De Ruyter says corruption in Eskom “unbelieveable” as he recounts cyanide poisioning

Eskom CEO, André de Ruyter

ANDRÉ de Ruyter, the outgoing CEO of Eskom, said South Africa’s security services were “missing in action” after he reported suspected corruption within the utility – the extent of which he described as “astonishing”.

In an interview with the UK’s Telegraph, De Ruyter also described the moments he fell ill from a suspected cyanide poisioning, allegedly in an attempted assassination. ‘Hits’ of this ilk were increasingly common in South Africa, the newspaper said.

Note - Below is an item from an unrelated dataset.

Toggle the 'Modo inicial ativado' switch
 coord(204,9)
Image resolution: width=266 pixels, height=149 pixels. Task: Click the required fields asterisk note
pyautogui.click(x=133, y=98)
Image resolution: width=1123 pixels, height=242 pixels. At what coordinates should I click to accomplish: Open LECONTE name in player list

“I was unstable and very confused,” De Ruyter told The Telegraph. “I was not walking properly and gasping for air.” Bodyguards rushed him out of Eskom’s Johannesburg headquarters last month, to a nearby clinic for emergency treatment and blood tests which showed high levels of cyanide.

The country saw 143 assassinations in 2022, including more than 40 in the world of politics, said the Telegraph. “Assassinations are easier than murder as they are planned,” Julian Rademeyer, director of the Organised Crime Observatory for East and Southern Africa, at the Global Initiative Against Transnational Organised Crime is quoted as saying

“There are professional hit men out there as we saw with the murder of Babita Deokaran,” said Rademeyer referring to the 2021 killing of an accountant at a provincial health department who blew the whistle on fraudulent procurement at hospitals.

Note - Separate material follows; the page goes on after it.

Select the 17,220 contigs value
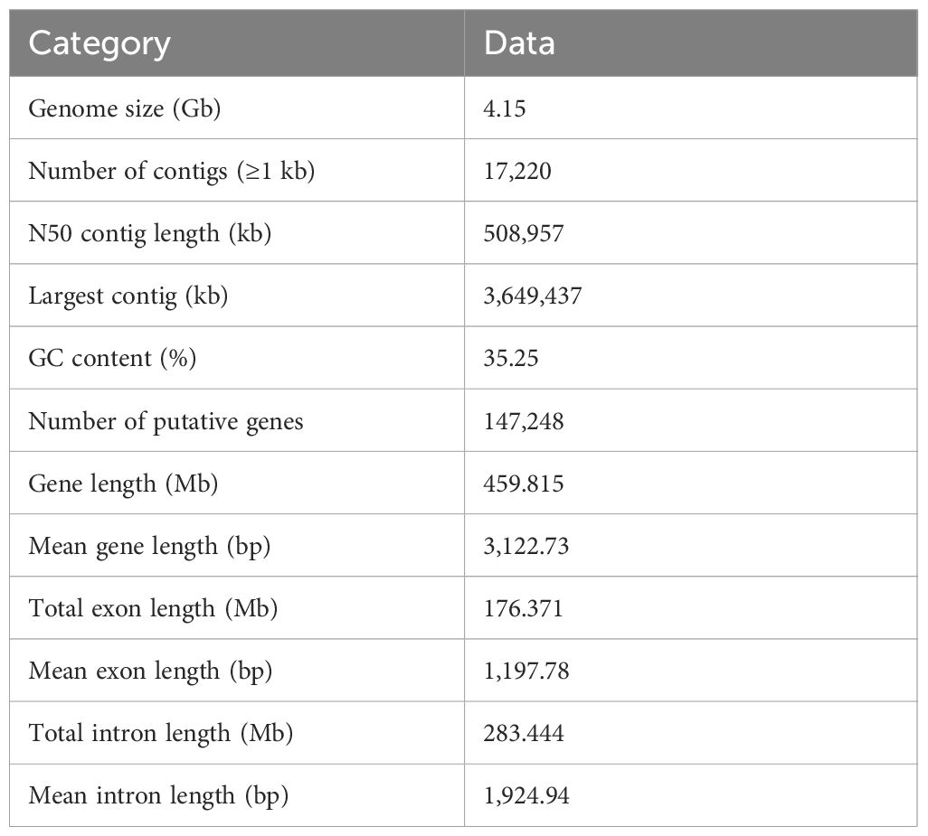The width and height of the screenshot is (928, 836). [517, 172]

“South Africa’s ability to prosecute murders has dropped significantly in recent years, only 19 of 100 murders are solved,” Rademeyer told the Telegraph.

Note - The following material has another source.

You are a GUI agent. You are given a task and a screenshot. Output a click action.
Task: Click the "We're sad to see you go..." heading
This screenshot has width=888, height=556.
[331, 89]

De Ruyter said attempts to enlist the support of police services, especially as he identified the extent of corruption within Eskom proved fruitless: “Ironically, they were missing in action,” he said.

He added that as the layers of corruption and sabotage were uncovered at Eskom he “underestimated the extent to which Eskom was in the grip of crime and corruption”.

“I already knew there was a lot of corruption at Eskom, but that this was active sabotage [by Eskom employees]… which I found unbelievable.”